- EXERCISE -
Once the line holding "Dmca (556, 2556)" is found in the listing below, write it out and each later line exactly, up to and including the one holding "The Rookies (130, 1198)".

- DATASET EXCERPTS -
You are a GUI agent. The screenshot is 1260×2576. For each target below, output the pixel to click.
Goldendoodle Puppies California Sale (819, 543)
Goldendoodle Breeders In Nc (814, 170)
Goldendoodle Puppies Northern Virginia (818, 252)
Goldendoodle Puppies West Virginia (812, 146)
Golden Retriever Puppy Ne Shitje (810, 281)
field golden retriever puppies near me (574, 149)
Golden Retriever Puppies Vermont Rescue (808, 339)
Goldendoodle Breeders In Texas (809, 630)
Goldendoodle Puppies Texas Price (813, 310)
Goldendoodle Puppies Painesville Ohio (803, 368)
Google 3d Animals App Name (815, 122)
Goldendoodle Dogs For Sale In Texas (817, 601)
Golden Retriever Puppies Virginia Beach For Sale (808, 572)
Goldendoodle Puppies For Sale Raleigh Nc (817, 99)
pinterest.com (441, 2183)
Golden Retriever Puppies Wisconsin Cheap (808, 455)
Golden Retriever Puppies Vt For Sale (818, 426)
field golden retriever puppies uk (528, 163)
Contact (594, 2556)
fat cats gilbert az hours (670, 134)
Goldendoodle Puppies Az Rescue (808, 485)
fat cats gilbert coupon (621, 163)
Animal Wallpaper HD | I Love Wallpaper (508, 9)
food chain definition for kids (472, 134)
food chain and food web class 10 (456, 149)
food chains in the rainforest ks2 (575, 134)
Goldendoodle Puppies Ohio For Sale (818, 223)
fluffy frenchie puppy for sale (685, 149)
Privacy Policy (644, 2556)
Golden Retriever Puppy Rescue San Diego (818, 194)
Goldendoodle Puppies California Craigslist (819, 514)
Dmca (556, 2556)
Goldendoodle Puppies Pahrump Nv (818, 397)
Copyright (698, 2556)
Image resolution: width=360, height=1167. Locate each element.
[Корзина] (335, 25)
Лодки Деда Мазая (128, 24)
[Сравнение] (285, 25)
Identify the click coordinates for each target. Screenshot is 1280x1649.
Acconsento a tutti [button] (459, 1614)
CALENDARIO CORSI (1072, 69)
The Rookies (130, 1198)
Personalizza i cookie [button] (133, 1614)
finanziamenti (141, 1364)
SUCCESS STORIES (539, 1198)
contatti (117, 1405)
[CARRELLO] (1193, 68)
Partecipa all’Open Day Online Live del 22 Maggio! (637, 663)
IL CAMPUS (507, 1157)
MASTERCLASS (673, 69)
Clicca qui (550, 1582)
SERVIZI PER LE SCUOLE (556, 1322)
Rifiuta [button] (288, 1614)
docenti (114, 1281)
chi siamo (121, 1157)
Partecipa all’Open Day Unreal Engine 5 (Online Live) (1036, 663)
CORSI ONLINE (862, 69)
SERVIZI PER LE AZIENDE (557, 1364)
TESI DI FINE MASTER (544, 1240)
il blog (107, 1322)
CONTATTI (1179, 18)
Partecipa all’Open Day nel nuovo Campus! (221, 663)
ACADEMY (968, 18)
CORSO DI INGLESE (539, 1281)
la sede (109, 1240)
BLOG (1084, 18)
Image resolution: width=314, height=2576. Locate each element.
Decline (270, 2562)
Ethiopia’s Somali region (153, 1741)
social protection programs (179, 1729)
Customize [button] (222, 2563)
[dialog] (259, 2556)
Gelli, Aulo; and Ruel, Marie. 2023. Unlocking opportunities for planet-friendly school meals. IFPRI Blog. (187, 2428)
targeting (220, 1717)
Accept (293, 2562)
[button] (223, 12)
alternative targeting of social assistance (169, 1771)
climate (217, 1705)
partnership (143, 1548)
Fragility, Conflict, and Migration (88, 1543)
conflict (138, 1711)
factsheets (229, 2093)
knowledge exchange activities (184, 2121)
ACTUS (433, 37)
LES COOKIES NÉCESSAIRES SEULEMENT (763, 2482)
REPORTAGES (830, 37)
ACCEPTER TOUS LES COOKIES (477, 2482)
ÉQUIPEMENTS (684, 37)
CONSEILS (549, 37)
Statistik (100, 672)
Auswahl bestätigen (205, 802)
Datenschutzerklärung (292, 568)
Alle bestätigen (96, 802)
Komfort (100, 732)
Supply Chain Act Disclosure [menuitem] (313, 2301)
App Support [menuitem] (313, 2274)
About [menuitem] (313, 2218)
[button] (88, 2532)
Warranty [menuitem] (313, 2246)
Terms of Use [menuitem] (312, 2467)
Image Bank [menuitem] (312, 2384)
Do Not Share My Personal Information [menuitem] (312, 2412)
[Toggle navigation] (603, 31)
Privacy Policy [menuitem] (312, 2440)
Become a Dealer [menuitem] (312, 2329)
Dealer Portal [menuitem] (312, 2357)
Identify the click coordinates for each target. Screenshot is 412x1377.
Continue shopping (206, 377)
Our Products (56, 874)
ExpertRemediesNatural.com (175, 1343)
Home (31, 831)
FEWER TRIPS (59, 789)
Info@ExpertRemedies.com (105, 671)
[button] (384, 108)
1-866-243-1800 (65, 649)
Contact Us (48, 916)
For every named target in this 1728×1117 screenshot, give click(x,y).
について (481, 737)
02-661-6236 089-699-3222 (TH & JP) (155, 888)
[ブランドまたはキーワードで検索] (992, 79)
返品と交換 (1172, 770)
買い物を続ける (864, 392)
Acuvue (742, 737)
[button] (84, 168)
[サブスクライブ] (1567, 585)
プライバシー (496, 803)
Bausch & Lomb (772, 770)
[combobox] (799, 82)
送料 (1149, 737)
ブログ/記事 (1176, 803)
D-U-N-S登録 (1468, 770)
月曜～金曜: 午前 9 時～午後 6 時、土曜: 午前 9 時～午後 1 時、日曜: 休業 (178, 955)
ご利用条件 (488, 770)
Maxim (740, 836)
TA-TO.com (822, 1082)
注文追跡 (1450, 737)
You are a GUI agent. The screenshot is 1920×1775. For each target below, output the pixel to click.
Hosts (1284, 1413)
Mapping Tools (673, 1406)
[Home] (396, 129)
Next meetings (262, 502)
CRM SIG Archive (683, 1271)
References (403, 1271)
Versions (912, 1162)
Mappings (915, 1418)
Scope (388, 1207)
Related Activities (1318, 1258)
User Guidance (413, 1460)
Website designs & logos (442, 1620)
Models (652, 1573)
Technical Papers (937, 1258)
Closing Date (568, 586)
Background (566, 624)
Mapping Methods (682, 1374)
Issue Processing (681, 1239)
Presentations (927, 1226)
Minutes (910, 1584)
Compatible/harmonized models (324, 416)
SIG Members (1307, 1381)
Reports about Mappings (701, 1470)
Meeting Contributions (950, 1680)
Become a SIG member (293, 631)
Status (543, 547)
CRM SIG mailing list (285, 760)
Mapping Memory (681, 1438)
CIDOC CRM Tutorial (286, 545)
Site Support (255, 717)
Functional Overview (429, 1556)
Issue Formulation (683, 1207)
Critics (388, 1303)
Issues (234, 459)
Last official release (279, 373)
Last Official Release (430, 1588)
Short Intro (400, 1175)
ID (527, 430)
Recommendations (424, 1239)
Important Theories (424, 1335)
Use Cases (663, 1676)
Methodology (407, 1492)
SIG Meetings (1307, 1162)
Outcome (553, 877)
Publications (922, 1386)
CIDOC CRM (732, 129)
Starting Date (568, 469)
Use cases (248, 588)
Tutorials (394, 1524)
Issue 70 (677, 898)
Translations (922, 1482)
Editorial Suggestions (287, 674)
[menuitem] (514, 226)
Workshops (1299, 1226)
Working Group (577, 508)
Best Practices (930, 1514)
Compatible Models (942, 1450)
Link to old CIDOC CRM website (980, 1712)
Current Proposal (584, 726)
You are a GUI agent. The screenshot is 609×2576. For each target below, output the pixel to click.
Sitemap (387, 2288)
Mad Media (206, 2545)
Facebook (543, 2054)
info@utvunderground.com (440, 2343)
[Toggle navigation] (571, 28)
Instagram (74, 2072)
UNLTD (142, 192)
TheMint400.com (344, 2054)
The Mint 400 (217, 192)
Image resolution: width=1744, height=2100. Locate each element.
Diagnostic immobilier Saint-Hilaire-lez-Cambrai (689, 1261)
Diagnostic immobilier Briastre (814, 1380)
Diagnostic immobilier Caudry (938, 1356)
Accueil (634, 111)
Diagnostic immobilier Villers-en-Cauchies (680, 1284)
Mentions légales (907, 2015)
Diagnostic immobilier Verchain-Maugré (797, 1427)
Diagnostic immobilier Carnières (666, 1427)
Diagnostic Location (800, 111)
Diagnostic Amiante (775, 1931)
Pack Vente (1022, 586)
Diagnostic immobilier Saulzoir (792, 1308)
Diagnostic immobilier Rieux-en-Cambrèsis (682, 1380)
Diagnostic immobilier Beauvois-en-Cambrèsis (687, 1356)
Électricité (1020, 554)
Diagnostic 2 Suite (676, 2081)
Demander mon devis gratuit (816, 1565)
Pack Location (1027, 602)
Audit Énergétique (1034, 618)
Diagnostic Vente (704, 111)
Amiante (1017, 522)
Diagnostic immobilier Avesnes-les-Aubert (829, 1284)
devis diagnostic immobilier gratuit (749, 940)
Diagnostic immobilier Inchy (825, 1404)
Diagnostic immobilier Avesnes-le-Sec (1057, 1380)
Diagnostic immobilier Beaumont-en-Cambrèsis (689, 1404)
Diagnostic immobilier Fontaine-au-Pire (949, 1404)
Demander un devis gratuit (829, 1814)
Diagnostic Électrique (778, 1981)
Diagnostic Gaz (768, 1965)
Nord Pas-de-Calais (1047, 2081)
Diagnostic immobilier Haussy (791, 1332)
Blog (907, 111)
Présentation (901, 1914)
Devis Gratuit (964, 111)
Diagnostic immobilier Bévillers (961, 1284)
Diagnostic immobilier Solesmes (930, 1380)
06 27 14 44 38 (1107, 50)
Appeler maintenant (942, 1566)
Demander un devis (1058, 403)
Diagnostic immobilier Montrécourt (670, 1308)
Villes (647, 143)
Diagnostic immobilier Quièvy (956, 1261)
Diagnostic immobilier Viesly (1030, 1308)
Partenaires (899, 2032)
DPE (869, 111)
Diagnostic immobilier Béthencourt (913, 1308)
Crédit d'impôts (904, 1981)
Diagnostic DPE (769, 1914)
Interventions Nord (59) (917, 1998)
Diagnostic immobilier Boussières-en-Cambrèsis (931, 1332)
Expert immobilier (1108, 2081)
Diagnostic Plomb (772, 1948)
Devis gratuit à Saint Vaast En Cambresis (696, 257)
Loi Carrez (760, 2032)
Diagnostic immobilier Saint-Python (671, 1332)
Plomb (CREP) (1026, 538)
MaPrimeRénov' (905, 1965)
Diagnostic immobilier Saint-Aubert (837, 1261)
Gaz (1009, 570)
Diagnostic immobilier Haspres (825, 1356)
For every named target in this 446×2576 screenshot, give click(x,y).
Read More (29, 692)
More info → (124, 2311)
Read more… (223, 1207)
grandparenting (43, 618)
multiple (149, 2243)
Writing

- FINAL ANSWER -
Dmca (556, 2556)
Goldendoodle Puppies Pahrump Nv (818, 397)
Copyright (698, 2556)
Image resolution: width=360, height=1167. Locate each element.
[Корзина] (335, 25)
Лодки Деда Мазая (128, 24)
[Сравнение] (285, 25)
Identify the click coordinates for each target. Screenshot is 1280x1649.
Acconsento a tutti [button] (459, 1614)
CALENDARIO CORSI (1072, 69)
The Rookies (130, 1198)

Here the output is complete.